Data extracted from a collection:
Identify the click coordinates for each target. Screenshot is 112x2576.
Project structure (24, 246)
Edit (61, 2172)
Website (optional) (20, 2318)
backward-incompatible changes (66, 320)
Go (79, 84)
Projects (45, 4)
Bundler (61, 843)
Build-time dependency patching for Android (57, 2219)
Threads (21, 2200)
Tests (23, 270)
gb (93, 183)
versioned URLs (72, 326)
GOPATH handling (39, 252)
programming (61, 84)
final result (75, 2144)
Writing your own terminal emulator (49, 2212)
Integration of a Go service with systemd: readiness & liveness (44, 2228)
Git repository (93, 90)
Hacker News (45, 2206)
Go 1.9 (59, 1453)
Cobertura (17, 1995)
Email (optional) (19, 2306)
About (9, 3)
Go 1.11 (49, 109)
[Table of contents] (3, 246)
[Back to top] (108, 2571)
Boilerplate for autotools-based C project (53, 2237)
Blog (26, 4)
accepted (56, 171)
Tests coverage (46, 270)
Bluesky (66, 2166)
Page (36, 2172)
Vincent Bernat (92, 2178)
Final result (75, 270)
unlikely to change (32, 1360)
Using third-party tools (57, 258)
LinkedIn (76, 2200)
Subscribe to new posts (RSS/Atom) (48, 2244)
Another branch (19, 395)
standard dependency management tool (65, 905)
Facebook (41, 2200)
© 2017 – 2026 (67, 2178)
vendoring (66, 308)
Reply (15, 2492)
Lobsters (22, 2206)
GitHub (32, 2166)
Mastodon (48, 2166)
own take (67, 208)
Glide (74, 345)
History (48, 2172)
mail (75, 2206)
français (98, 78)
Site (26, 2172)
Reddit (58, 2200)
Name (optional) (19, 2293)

WHAT TO WORK ON: Output nothing but the lines from the one that contains "Tests coverage (46, 270)" through the final line of the entries above, exactly as they appear.

WRITTEN ANSWER:
Tests coverage (46, 270)
Bluesky (66, 2166)
Page (36, 2172)
Vincent Bernat (92, 2178)
Final result (75, 270)
unlikely to change (32, 1360)
Using third-party tools (57, 258)
LinkedIn (76, 2200)
Subscribe to new posts (RSS/Atom) (48, 2244)
Another branch (19, 395)
standard dependency management tool (65, 905)
Facebook (41, 2200)
© 2017 – 2026 (67, 2178)
vendoring (66, 308)
Reply (15, 2492)
Lobsters (22, 2206)
GitHub (32, 2166)
Mastodon (48, 2166)
own take (67, 208)
Glide (74, 345)
History (48, 2172)
mail (75, 2206)
français (98, 78)
Site (26, 2172)
Reddit (58, 2200)
Name (optional) (19, 2293)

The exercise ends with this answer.